El músico

(Relato ficcional alrededor de datos y personajes reales).

Gracias a su abuelo, que en todas las fiestas familiares cantaba zambas y chacareras, descubrió que le gustaba la música. Por eso es que su madre, sin pensarlo dos veces, lo mandó a estudiar piano con una profesora del barrio.

Como sus progresos eran evidentes, pudo entrar al Conservatorio ya con la firme decisión de ser un buen violinista.

Por las tardes, en el patio de su casa de Barracas, practicaba durante horas los complicados ejercicios. Pronto los vecinos se resignaron a escuchar los monótonos sonidos del violín que se metían, sin pedir permiso, en las casas y a esperar el final en que verían premiada su paciencia, con alguna melodía que Esteban les regalaba.

Orquesta San Telmo de Teófilo Ibañez en la Plaza Dorrego, década de 1980.

Entre sus amigos estaba Teófilo Ibáñez, un español que había llegado a Buenos Aires con su familia cuando solo tenía cuatro meses de edad. Teófilo cantaba muy bien y aprovechaba sus dotes y su pinta para hacer prosperar el puesto de carnicería que tenía en el mercado de la calle Azara.

Las orquestas típicas eran cada vez más populares y Esteban soñaba con entrar a alguna de ellas, ya que los músicos con buena formación tenían mejores oportunidades, pero primero había que hacerse conocer.

Logró convencer a un compañero del Conservatorio y formó un dúo. Sonaba bien y, después de muchos ensayos, aprovecharon los carnavales de 1926 para probarse. El presidente del club, que lo conocía desde siempre, le dio a Esteban la oportunidad y por primera vez los sonidos de su violín volaron entre gente que no conocía su talento.

Después de la primera pieza notó que nadie bailaba, las parejas de novios, los matrimonios, los muchachos del barrio, las madres, que un rato antes vigilaban a sus hijas, ahora estaban atentos a lo que sucedía en el escenario, todos escuchaban en silencio y más tarde, mientras sonaban los aplausos, entendió que había encontrado su camino.

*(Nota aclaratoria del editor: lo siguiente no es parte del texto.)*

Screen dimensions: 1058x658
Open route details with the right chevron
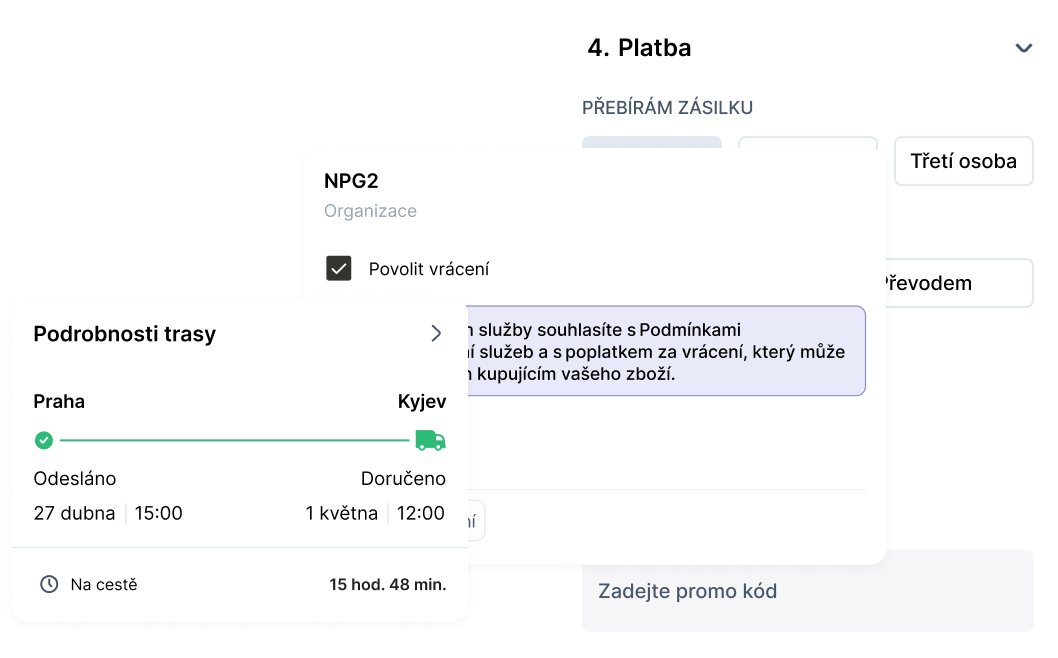click(436, 333)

A través de Teófilo, que ya era cantor profesional, se conectó con un director que rápidamente lo incorporó a su orquesta típica, dejó los clubes de barrio y llegó al centro, a los salones donde las parejas bailaban ensimismadas como si nada existiera a su alrededor y mujeres de cabello muy corto y mirada anhelante, esperaban la seña de algún hombre que las invitara a bailar.

Conoció a muchas de esas chicas que, en las madrugadas, le contaban su vida. Venían de países lejanos, otras del suburbio, todas esperanzadas en lograr un futuro mejor, que pocas veces alcanzaban.

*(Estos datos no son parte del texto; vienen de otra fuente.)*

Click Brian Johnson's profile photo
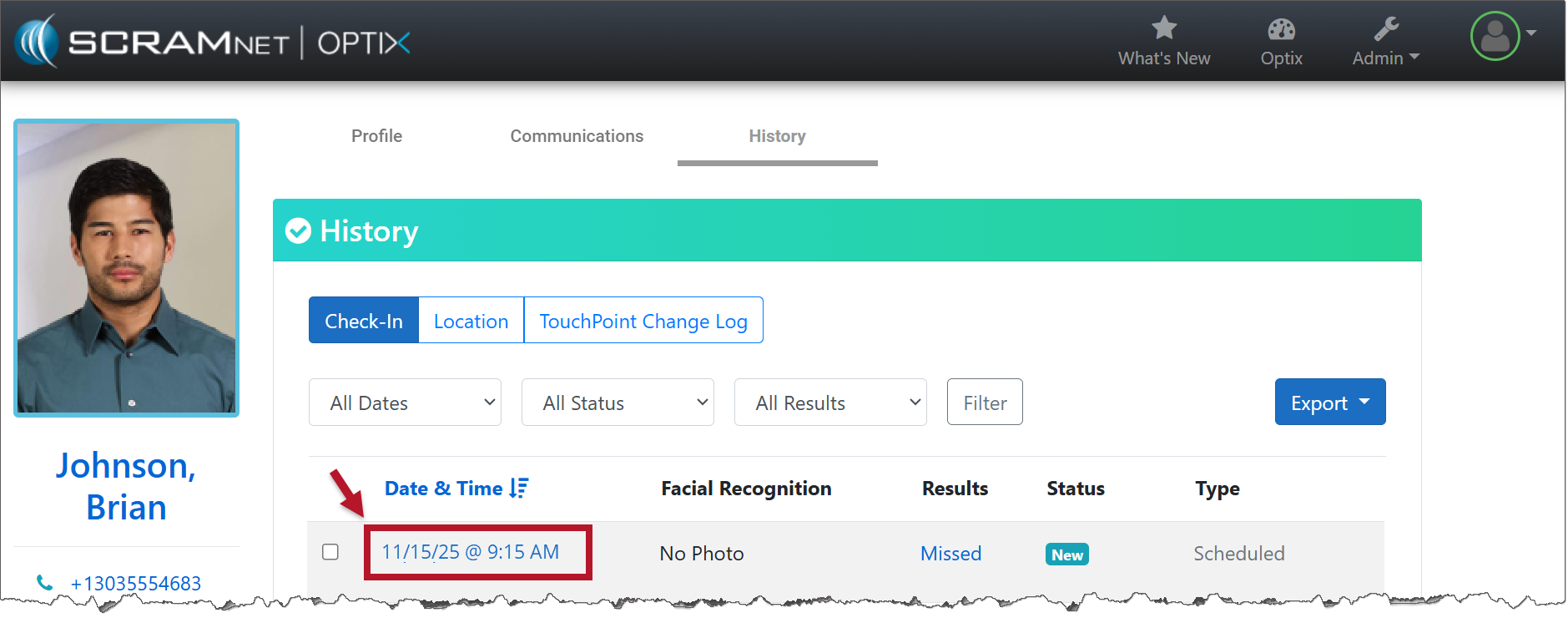Screen dimensions: 1568x623 [x=127, y=268]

Empezó a componer sus propios tangos y Max Glücksmann le ofreció un contrato en su empresa que, por supuesto, aceptó. Nada menos que Gardel, Corsini y hasta el propio Canaro grababan en el sello de don Max, que había logrado crear -desde principios del siglo- un emporio cinematográfico, una extraordinaria editorial y grabadora musical. Más tarde llegó la oportunidad de formar su propia orquesta, salir de gira y presentarse en París y en otros países de Europa. También se casó y tuvo dos hijos.

Las audiciones de radio y los discos aumentaron su popularidad y vivía una vida cómoda entre sus músicos y su familia.

Para sus composiciones nunca aceptó letras que hablaran de traiciones, amores contrariados o nostalgias de arrabal. La música, decía, tiene que elevarnos y hacernos sentir bien, gracias a ella yo lo he logrado.